Q 20   You had so many million-seller DS titles in the previous fiscal year. Some of them sold even 4 million and 5 million or more, which was just incredible. Will you be able to do the similar thing this fiscal year? In comparison, Wii had few million-seller titles and none of them appear to have created a strong impact. Is this because the developers are late in making Wii software? How will you improve the situation?
A 20


  When 2 million hardware is being sold in one marketplace, if one software tops its millionth sales mark, it means one out of two hardware owners have already purchased the software, which is not normal at all. In the case of Japan, we already had two million-seller titles for Wii. I do not think we are lacking million-seller titles for Wii at this moment. Of course, as we expand the Wii sales towards the end of this year, we have to make efforts so that the third and fourth million-seller Wii titles will be there. In the case of DS, we were able to have a number of titles which sold 3 million or 4 million. If anyone were to say, "In fact, I was carefully planning to make that great sales success happen," he would be a liar. We are always trying to make software that will be appreciated by as many different types of people as possible, but only when we have the following wind, such as when the hardware and software can be taken as a social phenomenon, can they sell in this huge volume. In other words, these are not numbers we can artificially try to create with our own efforts.

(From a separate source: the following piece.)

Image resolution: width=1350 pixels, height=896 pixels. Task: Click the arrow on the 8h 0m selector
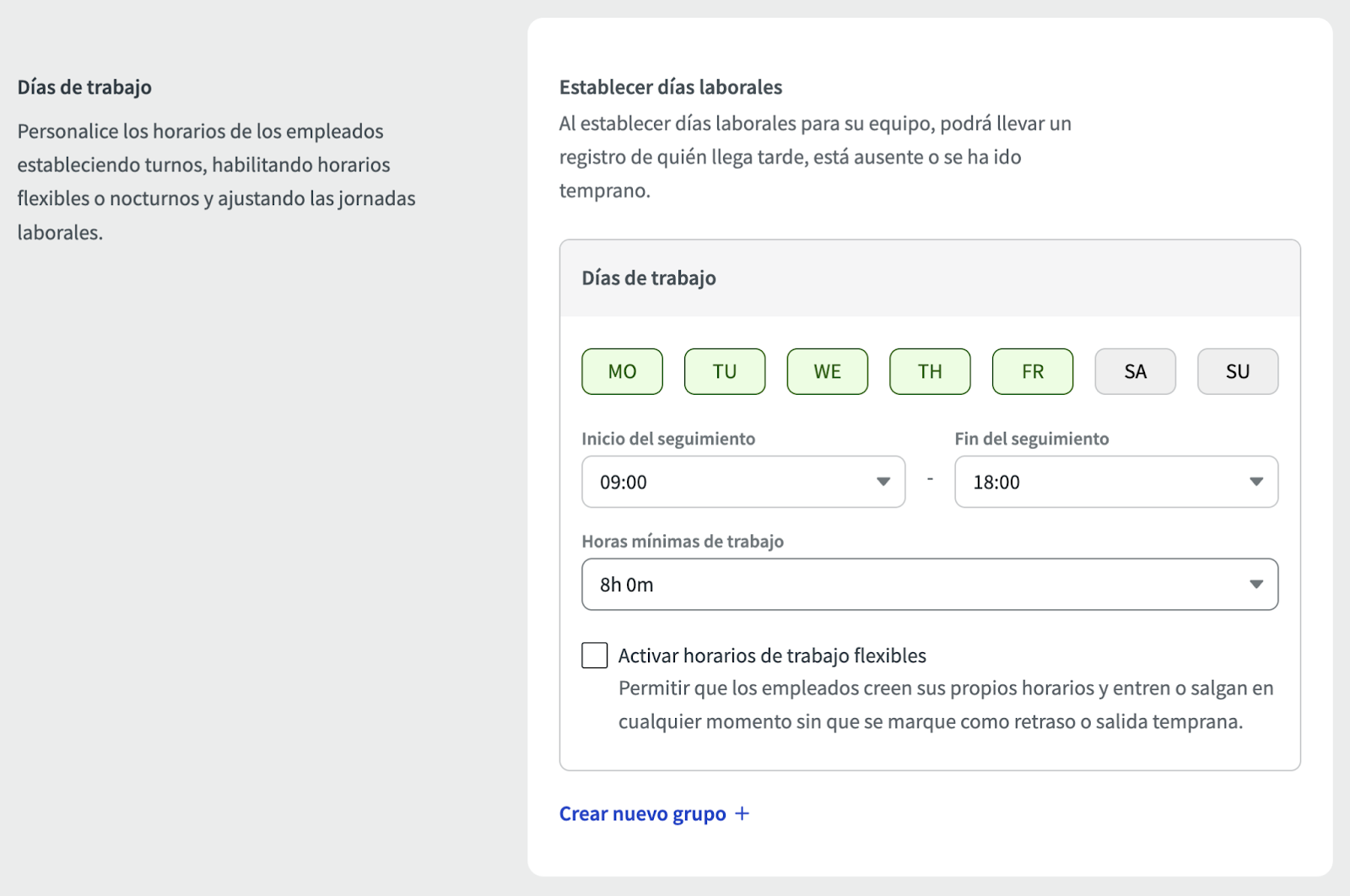coord(1256,584)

  Looking at the software unit shipment forecast, some of you may think that Nintendo has not increased the number over the actual sales result of the previous year especially when the hardware are expected to enter into its expansion phase in this year. If we should base upon more aggressive assumption, or if we should assume that a series of 3 million- or 4 million-seller titles will be sold one after another like the previous year, we might be able to increase the target now that we are expecting even more hardware installed basis. Please note, however, having a number of 3 million- or 4 million-seller titles is not a norm but an exception. While we are always trying to make that happen, we can never base our forecast upon such ambitious assumptions. As a result, we have disclosed our financial forecasts as they are. Nevertheless, we will always try to achieve great sales. In case of DS, for example, when there are 16.5 million DS hardware in Japan, software can become a million seller if just one out of 16.5 DS hardware owners have purchased the software. In that sense, the hurdle to develop a million-seller title is becoming less high, so we will challenge to create software that can sell more than a million. Some can say that making a million seller means, from one perspective, that you will have to let only one out of 120 Japanese to have purchased the software, and from that perspective, having million seller title may appear not so hard in theory, but it is not that easy in real business. We have to ask potential consumers to know the contents of the software, have them become interested in purchasing the software and actually have them purchase the software. From my own experiences of the past many years, I know how hard it is. By understanding the hardship, we would like to continue our efforts to realize as many million-seller titles as possible.